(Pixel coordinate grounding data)
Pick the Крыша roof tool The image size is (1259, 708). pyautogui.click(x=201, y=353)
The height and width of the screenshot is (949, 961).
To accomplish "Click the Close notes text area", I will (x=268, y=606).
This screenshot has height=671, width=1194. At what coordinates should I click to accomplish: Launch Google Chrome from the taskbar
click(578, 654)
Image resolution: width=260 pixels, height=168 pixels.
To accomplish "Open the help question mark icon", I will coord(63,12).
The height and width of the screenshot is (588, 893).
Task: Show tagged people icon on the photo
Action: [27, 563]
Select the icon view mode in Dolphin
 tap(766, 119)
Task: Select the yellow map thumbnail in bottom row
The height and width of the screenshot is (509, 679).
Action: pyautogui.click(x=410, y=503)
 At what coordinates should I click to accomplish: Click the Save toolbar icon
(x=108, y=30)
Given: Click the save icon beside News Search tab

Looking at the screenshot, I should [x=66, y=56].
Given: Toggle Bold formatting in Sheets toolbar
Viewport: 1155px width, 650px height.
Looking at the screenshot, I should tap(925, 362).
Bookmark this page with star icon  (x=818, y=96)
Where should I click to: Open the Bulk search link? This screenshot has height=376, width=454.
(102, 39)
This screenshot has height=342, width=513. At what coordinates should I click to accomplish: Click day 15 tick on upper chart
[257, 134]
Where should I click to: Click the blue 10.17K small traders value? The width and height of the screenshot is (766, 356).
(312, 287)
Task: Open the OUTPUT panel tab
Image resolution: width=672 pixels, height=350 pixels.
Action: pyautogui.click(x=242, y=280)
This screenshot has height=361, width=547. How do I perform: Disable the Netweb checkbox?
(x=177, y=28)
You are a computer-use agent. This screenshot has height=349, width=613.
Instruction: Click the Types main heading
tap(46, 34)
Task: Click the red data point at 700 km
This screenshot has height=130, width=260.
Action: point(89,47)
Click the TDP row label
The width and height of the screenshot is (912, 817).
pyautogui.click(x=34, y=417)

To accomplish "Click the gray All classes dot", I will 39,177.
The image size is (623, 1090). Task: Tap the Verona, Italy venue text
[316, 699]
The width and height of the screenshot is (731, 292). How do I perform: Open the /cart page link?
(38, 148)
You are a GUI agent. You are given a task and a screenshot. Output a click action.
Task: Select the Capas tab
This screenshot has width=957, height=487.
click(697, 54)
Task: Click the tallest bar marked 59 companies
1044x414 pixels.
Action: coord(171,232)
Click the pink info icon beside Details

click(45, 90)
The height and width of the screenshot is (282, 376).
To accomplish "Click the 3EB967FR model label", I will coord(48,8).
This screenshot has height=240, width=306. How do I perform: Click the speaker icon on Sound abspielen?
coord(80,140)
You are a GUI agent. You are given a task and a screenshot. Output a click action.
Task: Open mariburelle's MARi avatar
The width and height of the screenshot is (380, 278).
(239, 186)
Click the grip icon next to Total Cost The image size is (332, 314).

## [Exercise requirements]
Look through the entries and return every line where "label" appears.

## [Result of the exercise]
Click the TDP row label
To accomplish "Click the 3EB967FR model label", I will coord(48,8).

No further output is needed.